To my peer who decided to make fun of someone who can’t drive:
Listening to you and your friend make fun of someone who doesn’t drive – merely assuming they choose not to drive – caused me ask you if you knew why they didn’t drive, and it forced me to consider a few things about a situation my family was recently in.
As someone who had to take care of someone who lost the ability to drive because of a medical condition, listening to what you and your friend said really struck a chord in me.
What if you didn’t know why my husband wasn’t driving for 4 1/2 months and proceeded to make fun of both of us for doing something we HAD to do, out of necessity?
My husband suffered a seizure that rendered his driver’s license null and void, forcing both of us to rearrange our lives. Medically, he was not allowed to drive until he was seizure-free and cleared by a neurologist, and until then, he lost that independence. He couldn’t go to the grocery store to run errands. He couldn’t drive when we wanted to go out to dinner or to a movie. He couldn’t drive to a local park to take photos on the walking trails, one of his favorite things to do. These are things that are normal and routine for him, and because he couldn’t drive, he couldn’t live that part of his life. Instead, the driving in the family fell on me, and I just did it. When you are married, that is what you do, no questions asked. Because you love that person and will do whatever you can to make sure that they are safe and are still capable of living their life.

■ **Questions on the material**:
- 1) List the things the letter says the husband couldn't do because he couldn't drive.
- 2) Reproduce the stretch of the letter from "My husband suffered" through "living their life." word for word.
- 3) Write the next part of the letter about not driving, picking up after its last sentence.
The entries have nothing to do with the letter.

■ **Data for review**:
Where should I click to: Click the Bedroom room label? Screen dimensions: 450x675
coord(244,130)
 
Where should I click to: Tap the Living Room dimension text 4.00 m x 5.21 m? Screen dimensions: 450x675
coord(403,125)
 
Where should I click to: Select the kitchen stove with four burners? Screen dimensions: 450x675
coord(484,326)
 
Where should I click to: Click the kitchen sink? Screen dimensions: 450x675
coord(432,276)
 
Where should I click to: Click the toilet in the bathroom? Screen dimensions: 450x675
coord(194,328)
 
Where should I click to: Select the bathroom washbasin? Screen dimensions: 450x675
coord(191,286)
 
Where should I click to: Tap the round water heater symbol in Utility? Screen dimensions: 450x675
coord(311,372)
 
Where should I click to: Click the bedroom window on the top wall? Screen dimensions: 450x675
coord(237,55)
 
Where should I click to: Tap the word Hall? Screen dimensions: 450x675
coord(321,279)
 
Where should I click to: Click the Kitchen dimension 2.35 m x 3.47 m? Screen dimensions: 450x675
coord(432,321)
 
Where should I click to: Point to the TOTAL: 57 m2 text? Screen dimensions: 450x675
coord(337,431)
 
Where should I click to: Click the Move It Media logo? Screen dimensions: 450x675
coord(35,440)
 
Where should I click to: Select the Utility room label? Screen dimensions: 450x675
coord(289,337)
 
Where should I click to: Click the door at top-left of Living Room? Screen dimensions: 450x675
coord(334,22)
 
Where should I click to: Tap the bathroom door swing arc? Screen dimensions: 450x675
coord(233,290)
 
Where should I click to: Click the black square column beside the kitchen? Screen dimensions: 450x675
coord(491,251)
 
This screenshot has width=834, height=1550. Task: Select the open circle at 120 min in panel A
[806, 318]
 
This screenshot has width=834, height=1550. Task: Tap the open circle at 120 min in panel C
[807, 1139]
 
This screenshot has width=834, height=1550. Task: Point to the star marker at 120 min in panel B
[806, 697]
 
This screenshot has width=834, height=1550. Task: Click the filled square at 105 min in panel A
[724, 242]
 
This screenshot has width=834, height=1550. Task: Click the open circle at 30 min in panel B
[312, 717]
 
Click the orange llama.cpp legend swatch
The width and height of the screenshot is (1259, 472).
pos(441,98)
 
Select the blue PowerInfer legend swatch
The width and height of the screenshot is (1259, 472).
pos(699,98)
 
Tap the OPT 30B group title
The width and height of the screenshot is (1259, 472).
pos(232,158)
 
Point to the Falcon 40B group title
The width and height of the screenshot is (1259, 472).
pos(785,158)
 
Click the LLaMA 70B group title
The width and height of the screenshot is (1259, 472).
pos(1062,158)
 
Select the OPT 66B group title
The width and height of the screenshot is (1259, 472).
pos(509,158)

■ **Results for the exercise**:
- 1)
- Go to the grocery store to run errands
- Drive when the couple wanted to go out to dinner or to a movie
- Drive to a local park to take photos on the walking trails

- 2)
My husband suffered a seizure that rendered his driver’s license null and void, forcing both of us to rearrange our lives. Medically, he was not allowed to drive until he was seizure-free and cleared by a neurologist, and until then, he lost that independence. He couldn’t go to the grocery store to run errands. He couldn’t drive when we wanted to go out to dinner or to a movie. He couldn’t drive to a local park to take photos on the walking trails, one of his favorite things to do. These are things that are normal and routine for him, and because he couldn’t drive, he couldn’t live that part of his life. Instead, the driving in the family fell on me, and I just did it. When you are married, that is what you do, no questions asked. Because you love that person and will do whatever you can to make sure that they are safe and are still capable of living their life.

- 3)
And if my husband wasn’t married? He’d have to carefully consider options for transportation, merely to maintain his livelihood.
If you suffer a seizure in Ohio, you’re not allowed to drive for a minimum of six months, unless you are cleared by a neurologist. In California, your license is revoked for two years and you are entered in a state database that essentially says you cannot drive. There are other reasons why people cannot drive: Narcolepsy. Fainting disorders. Chronic vertigo. Mental illness. Medications that control medical issues.
So before you decide to arbitrarily make fun of someone for what might be a choice, or what might be forced, ask my husband what it was like for him not to drive for 4 1/2 months. Or, better yet, ask the person who isn’t driving why they’re not driving – if it’s by choice or by force. Or, even further, ask yourself what you would do if you were put in that position and without that outlet.
Tonight, one conversation forced me to consider the value of empathy. If I ever made fun of you without knowing the whole story, I’m really, really sorry.